Afgelopen woensdag stond ik rond half drie met een collega bij het kopieerapparaat.
“Goed weekend” wenste ik hem “ik ga zo naar huis” .
“Begint het voor jou ook morgenavond met de Witte Donderdag?” vroeg hij. Op mijn werk doe ik niet geheimzinnig over het feit dat ik protestants ben, maar het is niet een dagelijks onderwerp bij het koffieapparaat.

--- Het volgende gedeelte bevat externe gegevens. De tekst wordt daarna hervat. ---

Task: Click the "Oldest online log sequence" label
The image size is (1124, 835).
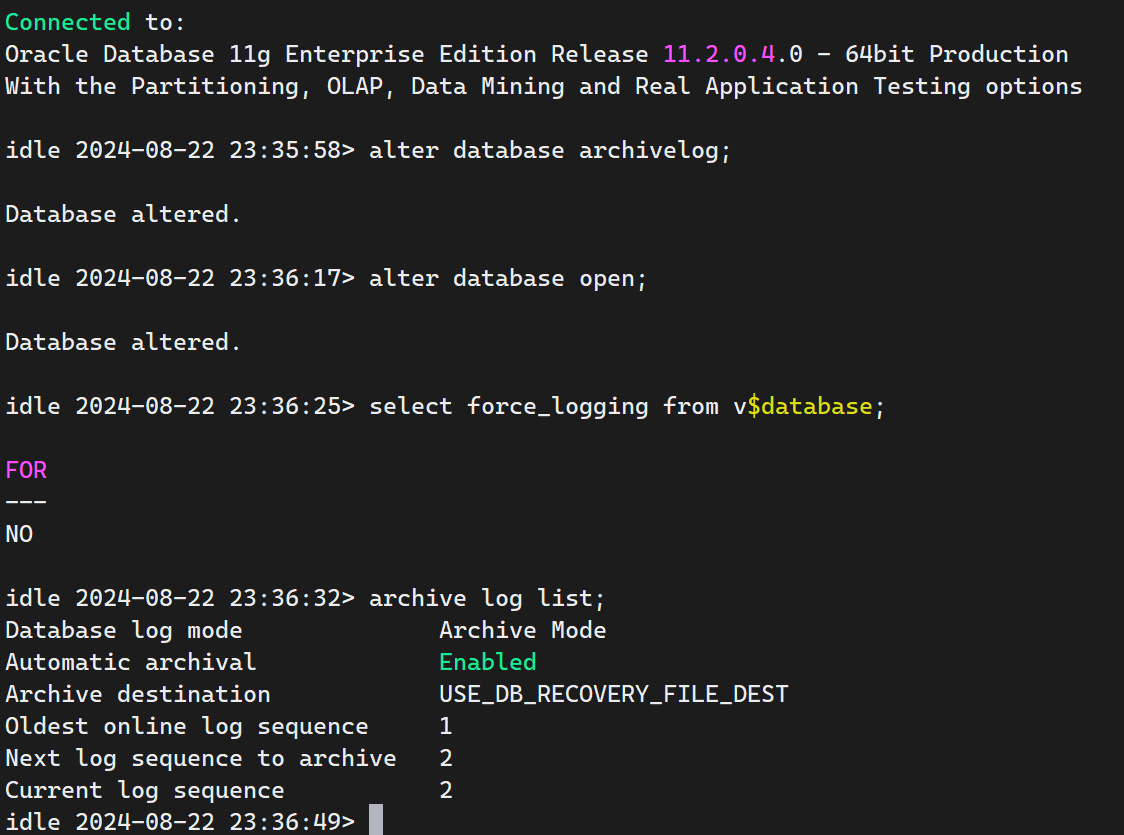Action: pyautogui.click(x=186, y=726)
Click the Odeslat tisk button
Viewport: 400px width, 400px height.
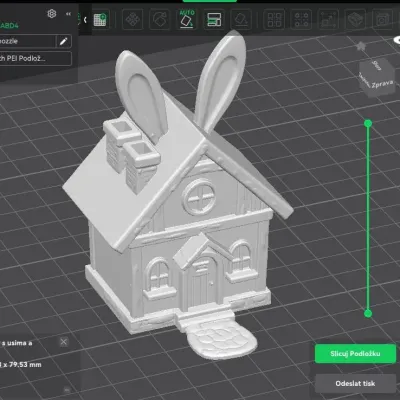pyautogui.click(x=355, y=383)
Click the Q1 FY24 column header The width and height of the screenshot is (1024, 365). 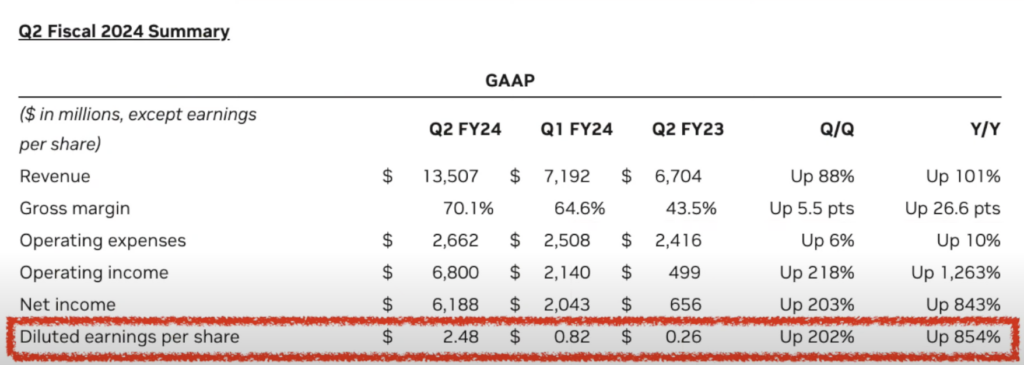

Er ontstond een gesprekje over rituelen in de stille week, de vieringen en zingen in een cantorij. Hij is lid van de PKN-gemeente in Vries, hij is daar al 9 jaar kerkrentmeester. Ook hij beleeft dus deze dagen ‘de paascyclus’ binnen de PKN-kerk. Dat wisten we nog niet van elkaar, het geeft een stukje herkenning en verbondenheid.

Gisteren was het Witte donderdag. Dan herdenken we het laatste avondmaal dat Jezus met zijn leerlingen vierde. Op die avond leerde hij hen om in een stukje brood zijn lichaam en in het slokje wijn zijn bloed te gedenken.

Voorafgaand aan de maaltijd waste Jezus zijn leerlingen de voeten. Een taak die anders door een huisknecht werd gedaan, maar die was er die avond niet. Niemand van de leerlingen voelde zich gvoetwassingeroepen om die taak op zich te nemen. Jezus liet met zijn optreden zien dat je je nooit te goed moet voelen om een ander de voeten te wassen.
De voorganger zei het gisteravond heel treffend:
We moeten elkaar niet de oren wassen, maar de voeten.